Getting back into it was starting to bear fruit and I was plugging away at a sequel to one of my earlier books when I got an idea for another project. It wasn’t my strongest idea or my best idea ever but it seemed like something that could definitely play into my strengths as a writer, as it were. I also came up with a nice hook that got my brain really working.

I’m not sure when I decided to really tear into it, but I started a 1,500 word a day diet. Every day, no matter what else was going on, I was going to knock out 1,500 words a day on this thing. And I did it. On Thursday I finished the first draft of a new novel. I don’t want to go into what it is quite yet other than the elevator pitch, which is “The Shining in a Comedy Club,” but I do want to share some random thoughts I had while I wrote this book.

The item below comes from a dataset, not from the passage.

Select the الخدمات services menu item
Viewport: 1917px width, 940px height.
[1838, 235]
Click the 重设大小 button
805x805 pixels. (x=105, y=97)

-My joke is I wanted to “finish the book before I convinced myself it was a bad idea” but I think there’s something to that. Giving the book a read now that I’m done I saw a few places where I could have gotten hung up for weeks had I not just plowed through and moved on.

-Parts of the book aren’t anywhere near as good as they need to be, but there’s excitement in going back and trying to fix them. Tearing through the book like I did I am still fresh on where those are what what I need to fix.

-As always, the wonderful Steph Romanski helped guide the story as it went. I know this doesn’t work for everyone but having a friend read the book as it’s being written is invaluable to my process and also keeps me going. To be clear, this isn’t an “edit” but rather a “the story is compelling, keep going” sort of thing and without it I wouldn’t have a book on my computer waiting to be edited.

-Finding time for 1,500 words is a bit of a challenge but I only fell behind twice – once because of circumstances and another time at the end where I ran out of gas a bit. When you have a goal in mind and you know how long it takes every day to get to that goal, that helps a little bit.

-Being a discovery writer REALLY helped because I wanted to know where the story would end up. Not knowing the end kept me interested.

-Some days suck, but not as many as I thought. In those rare days when the days really sucked I dove into other sections of the book that I knew were coming in order to meet the word count for the day and stitched them into the narrative later.

-Trying to plow through a book quickly left little time for research but I was able to do enough to where substantial changes weren’t going to have to happen. I think. I hope. I’m pretty sure.

-I can’t wait to get it edited and submitted but that wasn’t what gave me a kick in the ass to get the book done. At the end of the day, I think it was the story.

I let you know how it’s going and, worst case scenario, it might end up on this site at some point. Or in bookstores. Hard to tell, but the first draft is done and that’s worth a small celebration.